[SUPPLIED MATERIAL — start]

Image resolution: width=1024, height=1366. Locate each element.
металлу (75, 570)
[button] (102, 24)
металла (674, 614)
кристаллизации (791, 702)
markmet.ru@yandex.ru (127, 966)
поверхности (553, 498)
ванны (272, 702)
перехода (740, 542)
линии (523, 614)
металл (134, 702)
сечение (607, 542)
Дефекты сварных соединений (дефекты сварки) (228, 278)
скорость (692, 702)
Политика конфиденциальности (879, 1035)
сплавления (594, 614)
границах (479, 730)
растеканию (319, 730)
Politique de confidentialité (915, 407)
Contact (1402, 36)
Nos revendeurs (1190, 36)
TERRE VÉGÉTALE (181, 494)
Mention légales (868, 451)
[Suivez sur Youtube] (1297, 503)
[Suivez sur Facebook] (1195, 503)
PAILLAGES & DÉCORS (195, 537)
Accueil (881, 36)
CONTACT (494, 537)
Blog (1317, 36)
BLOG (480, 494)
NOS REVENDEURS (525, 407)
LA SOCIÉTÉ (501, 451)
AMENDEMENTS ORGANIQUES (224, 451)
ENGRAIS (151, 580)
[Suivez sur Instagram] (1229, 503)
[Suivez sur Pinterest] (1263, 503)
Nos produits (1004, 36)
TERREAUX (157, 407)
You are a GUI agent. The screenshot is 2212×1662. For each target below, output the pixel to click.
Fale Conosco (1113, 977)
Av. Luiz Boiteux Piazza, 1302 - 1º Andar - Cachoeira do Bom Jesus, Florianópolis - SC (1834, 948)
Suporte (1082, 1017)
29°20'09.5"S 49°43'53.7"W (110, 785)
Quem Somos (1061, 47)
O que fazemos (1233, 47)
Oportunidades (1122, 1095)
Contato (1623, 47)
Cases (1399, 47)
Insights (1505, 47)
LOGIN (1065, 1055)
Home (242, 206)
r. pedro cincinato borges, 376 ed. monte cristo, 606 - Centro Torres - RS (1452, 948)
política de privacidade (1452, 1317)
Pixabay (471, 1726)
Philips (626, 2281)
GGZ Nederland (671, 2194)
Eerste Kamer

[SUPPLIED MATERIAL — finish]

Print exactly the lines from the beginning of the entries through the line with "TERREAUX (157, 407)". Output nothing more.

Image resolution: width=1024, height=1366. Locate each element.
металлу (75, 570)
[button] (102, 24)
металла (674, 614)
кристаллизации (791, 702)
markmet.ru@yandex.ru (127, 966)
поверхности (553, 498)
ванны (272, 702)
перехода (740, 542)
линии (523, 614)
металл (134, 702)
сечение (607, 542)
Дефекты сварных соединений (дефекты сварки) (228, 278)
скорость (692, 702)
Политика конфиденциальности (879, 1035)
сплавления (594, 614)
границах (479, 730)
растеканию (319, 730)
Politique de confidentialité (915, 407)
Contact (1402, 36)
Nos revendeurs (1190, 36)
TERRE VÉGÉTALE (181, 494)
Mention légales (868, 451)
[Suivez sur Youtube] (1297, 503)
[Suivez sur Facebook] (1195, 503)
PAILLAGES & DÉCORS (195, 537)
Accueil (881, 36)
CONTACT (494, 537)
Blog (1317, 36)
BLOG (480, 494)
NOS REVENDEURS (525, 407)
LA SOCIÉTÉ (501, 451)
AMENDEMENTS ORGANIQUES (224, 451)
ENGRAIS (151, 580)
[Suivez sur Instagram] (1229, 503)
[Suivez sur Pinterest] (1263, 503)
Nos produits (1004, 36)
TERREAUX (157, 407)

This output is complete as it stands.